A Turning Point in the Iran War
Our take
The recent escalation in the Iran War, particularly marked by the Iranian missile attack on a key natural-gas facility in Qatar, has significant implications that extend beyond regional geopolitics. President Trump's increasingly desperate rhetoric, declaring that "this war has been won" while simultaneously grappling with the reality of escalating tensions, reflects a broader struggle for control over a narrative that is rapidly unraveling. The attack on the Ras Laffan facility not only compromised Qatar's economy—projecting a staggering $20 billion loss in annual revenue—but also has the potential to disrupt global energy markets and supply chains. As detailed in related articles like Why Trump Thinks He Can Walk Away From the Strait of Hormuz and Mutually Assured Energy Destruction, the stakes are high. This crisis is reminiscent of past energy shocks that have sent ripples across economies worldwide.
The implications of the Ras Laffan attack are profound, particularly as they relate to global energy security. With Qatar being a major player in the liquefied natural gas (LNG) market, any disruption in its production capacity could revert supply levels to those seen in 2021, a scenario that would strain economies far removed from the Middle East. Countries like Sri Lanka and Pakistan are already feeling the pinch, with governments resorting to measures such as shorter workweeks to conserve energy. The ripple effects of this conflict extend to essential commodities, including fertilizer and helium, both vital for food production and technology. The prospect of a global food crisis looms large if the conflict continues to escalate, as planting seasons approach in the Northern Hemisphere.
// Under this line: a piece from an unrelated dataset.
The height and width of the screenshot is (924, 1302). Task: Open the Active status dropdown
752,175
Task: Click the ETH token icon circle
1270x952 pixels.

Moreover, the geopolitical landscape in the Gulf is shifting. Qatar's longstanding relationship with Iran may now be jeopardized by this attack, forcing a reevaluation of alliances and security strategies in the region. The recent expulsion of Iranian diplomats from Qatar signals a departure from previously more amicable relations. As Qatar seeks to fortify its defenses and reestablish trust, it underscores a growing need for U.S. and European support in ensuring stability. The potential for a multi-faceted energy crisis, as highlighted by Fatih Birol of the International Energy Agency, poses a challenge not just for regional actors but for the global economy as a whole.
This evolving situation raises critical questions about the future of U.S. foreign policy in the region. As President Trump navigates this complex landscape, his inconsistent messaging adds to the uncertainty that stakeholders are grappling with. Will the U.S. and its allies find a sustainable diplomatic solution, or will tensions escalate further, leading to a broader conflict? The stakes are high—not just for the countries directly involved but for everyone who relies on stable energy markets and global supply chains. How this conflict unfolds in the coming weeks and months will undoubtedly shape the political and economic landscape for years to come.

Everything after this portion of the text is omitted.